Water-source VRF zoning systems have a number of benefits, including many that users have come to expect from air-source VRF zoning systems.

  1. Flexible installation. Installation is possible in tight spaces because the two-pipe design requires less space than ducted systems.
  2. Application variety. Water-source VRF zoning condenser units can be connected to an array of indoor unit styles to accommodate the specific needs of the space. The configuration of the below-ground loop system can be customized to accommodate the building’s surroundings.
  3. Low maintenance. Units can be serviced without taking the whole system offline. Indoor units feature washable filters that are easy to clean or replace. Condensers are housed in floor-level utility closets for convenient access.
  4. 10-year payback period. Installing a water-source VRF zoning system may have a higher first cost; however the system efficiency and low maintenance expenses can, over time, offset the initial cost of the system in energy savings.
  5. Advanced controls. The central controller can monitor, schedule and control up to 50 indoor units. Multiple central controllers can be networked together.
  6. Clean energy source. Water-source VRF zoning systems use the clean and sustainable energy stored in the earth to cool and heat buildings, a more environmentally friendly and efficient source of energy than non-renewable fossil fuels.
  7. System efficiency. The INVERTER-driven compressor varies the speed of the motor’s rotation, allowing it to precisely meet each zone’s load requirement while reducing overall power consumption. Geothermal VRF zoning systems are also able to take advantage of stable ground temperatures for even greater efficiencies.
  8. Tax credits. Water-source VRF zoning systems may qualify for up to a 10 percent commercial tax credit for the total installed cost of the geothermal system.

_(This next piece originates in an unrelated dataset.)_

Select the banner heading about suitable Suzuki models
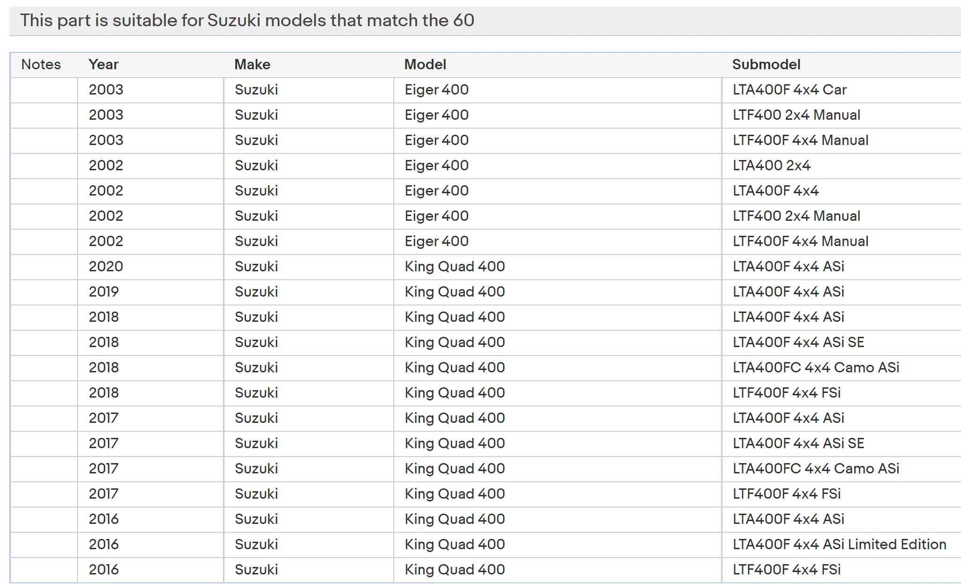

Advantages of Water-source VRF Zoning Systems Over Stand-alone Traditional Geothermal Systems

A significant advantage of water-source VRF zoning systems over traditional geothermal systems is the ability of a single condenser unit to connect to up to 50 indoor units. Traditional geothermal systems require multiple condensers in each zone. Fewer condenser units results in easier installation, less equipment and reduced maintenance.

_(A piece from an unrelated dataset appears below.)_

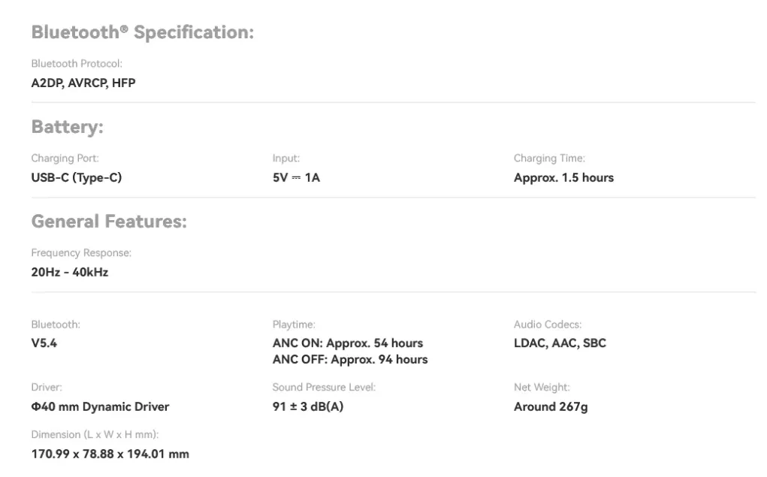Click the Charging Time label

Advantages of Water-source VRF Zoning Systems Over Air-source VRF Zoning Systems

The expected capacity of the air-source VRF zoning equipment can be reduced due to the extreme temperatures in colder climates, occasionally resulting in upsized equipment to handle peak heating demand. This is not an issue with water-source VRF zoning systems because condenser units are located inside.  In addition, coupling with the geothermal loop provides the benefit of higher efficiencies due to milder loop temperatures. The power required by the outdoor units may be reduced by as much as 35 percent when compared to air-cooled systems.